L'histoire :
Plutôt bon élève en philosophie, Samuel rend pourtant une copie quasi-vierge le jour de l’épreuve du baccalauréat. A sa décharge, il faut dire que son grand-père maternel (mort en déportation quelques mois avant sa naissance), Yeshkeshel Szpiegelglass, est venu le troubler pendant l’épreuve, en l’empêchant de mener à bien sa réflexion. Un cheminement intellectuel parfumé par les théories de Karl Marx, qui ne fait pas bon ménage avec celui de l’aïeul, constamment dicté par les livres saints et les 613 commandements. Mais peu importe cet échec : Samuel n’a pas l’intention de faire de longues études. Son objectif est plutôt de devenir un révolutionnaire professionnel, pour en finir avec le capitalisme et l’exploitation de l’homme par l’homme. Il milite d’ailleurs activement à l’Organisation des Travailleurs Prolétariens où il a pris le pseudonyme de Prométhée. Aussi, il souhaite désormais en devenir l’un des permanents. Mais Carlos, le secrétaire général du mouvement, ne le voit pas de cet œil là : Samuel doit faire ses preuves en confrontant ses idéaux sur le terrain et en devenant ouvrier. Cependant, les usines qu’il démarche le trouvent soit chétif, soit trop ou pas assez qualifié. Il lui reste néanmoins une solution : intégrer la société de prêt-à-porter de son père. Même si l’idée le répugne au départ, il en devient pourtant le directeur de collection atypique, qui ne tarde pas à s’imaginer faire la révolution par les vêtements...

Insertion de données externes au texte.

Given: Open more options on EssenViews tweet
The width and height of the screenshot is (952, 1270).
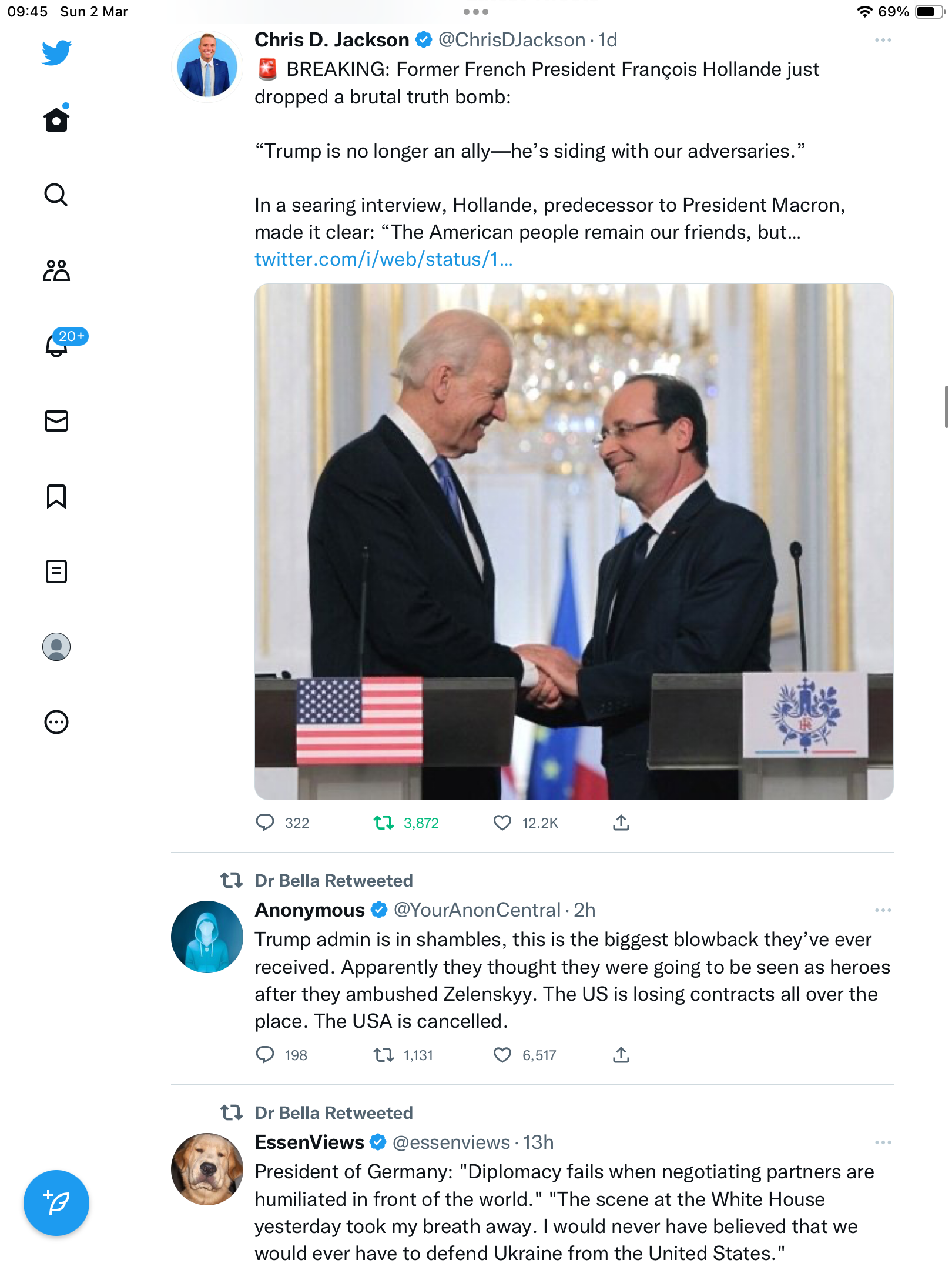Looking at the screenshot, I should (883, 1142).
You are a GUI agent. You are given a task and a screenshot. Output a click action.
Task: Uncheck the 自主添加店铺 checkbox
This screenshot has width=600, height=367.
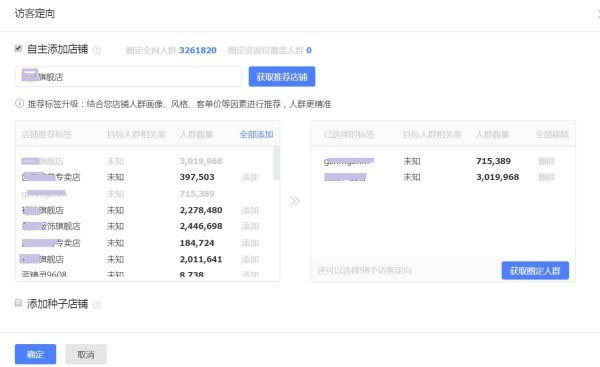(18, 48)
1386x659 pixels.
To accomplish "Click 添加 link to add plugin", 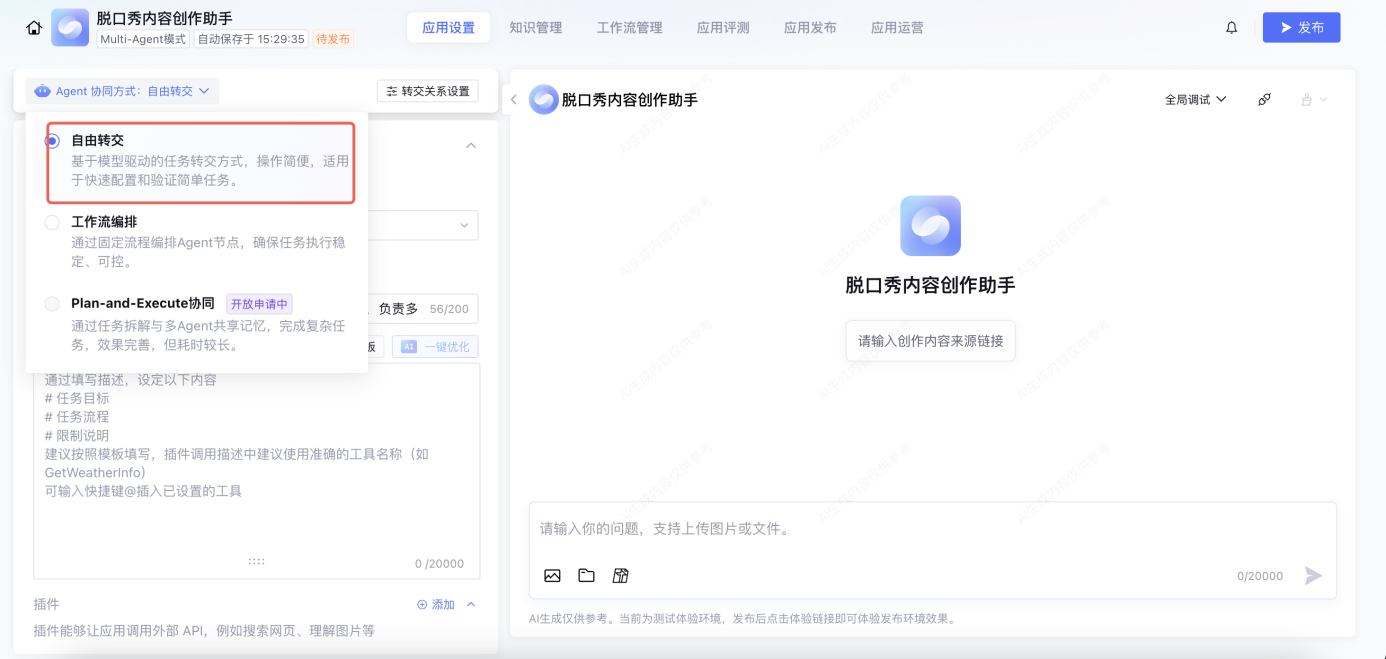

Ce qu'on en pense sur la planète BD :
Soyons franc. Ne tournons pas plus longtemps autour du pot : cette adaptation faite de bulles et de cases donne surtout l’envie de se précipiter sur l’œuvre éponyme originale d’Adam Pianko. Loin de nous l’idée de vouloir jeter la moindre pierre au travail graphique de Nicolas Winz : le trait original, de facture nouvelle vague, plutôt vif et habile à transcrire les mouvements ou la judicieuse colorisation, sont des petits « plus » incontestables que l’œil sait apprécier. Mais très rapidement, au bout de quelques planches, et sans même avoir lu le roman publié en 2005, le cadre choisi pour l’adaptation se révèle étriqué. Malgré les quelques 150 pages, la place est insuffisante pour savourer pleinement des dialogues au cordeau ou s’attarder sur quelques uns des personnages qui le méritent amplement. Peut-être la mise en scène souffre-t-elle d’un manque d’ambition. Toujours est il qu’on se régale tout de même à suivre ce jeune lycéen malmené par le poids de l’héritage familiale (la famille juive est décidément une inépuisable source d’inspiration) au moment même où il s’affirme idéologiquement (comme bon nombre de ses camarades) et où il voudrait vivre une sexualité épanouie : une analyse drôle et subtile des conflits intérieurs qui nous hantent parfois et dont on croit pouvoir s’affranchir. La métaphore du pavé qui donne son titre à l’ouvrage est particulièrement bien trouvée et résume à elle seule le cheminement opéré. Un album en demi-teinte, donc, qui loin de desservir le roman d’Adam Pianko n’apporte pas ce petit quelque chose qui fait le sel des adaptations réussies.